#### What this task involves:
When a record holds a picture, leave the picture out and copy everything else exactly.

● ● ● ●

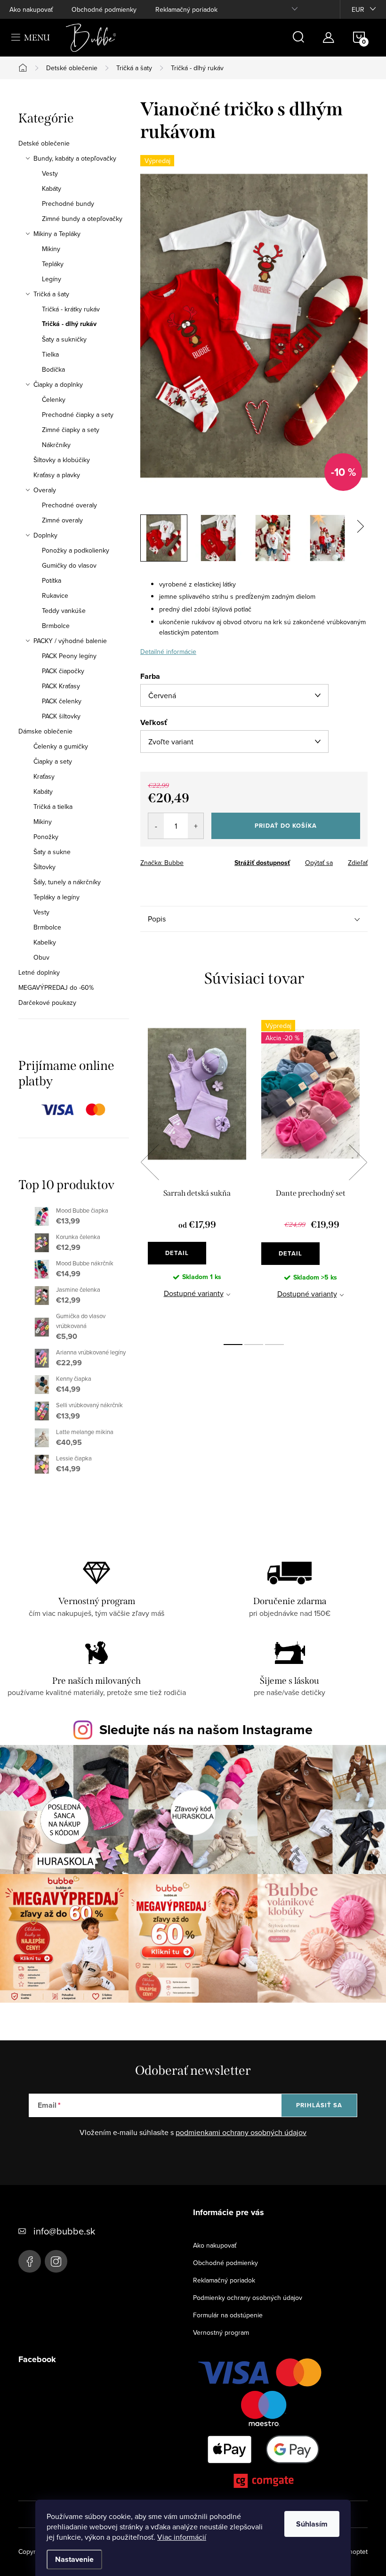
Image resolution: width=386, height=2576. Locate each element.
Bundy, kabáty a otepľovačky (74, 158)
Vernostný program (221, 2332)
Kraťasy (44, 776)
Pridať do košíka (286, 825)
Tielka (50, 354)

● ● ● ●

#### Exercise response:
Image resolution: width=386, height=2576. Locate each element.
Bundy, kabáty a otepľovačky (74, 158)
Vernostný program (221, 2332)
Kraťasy (44, 776)
Pridať do košíka (286, 825)
Tielka (50, 354)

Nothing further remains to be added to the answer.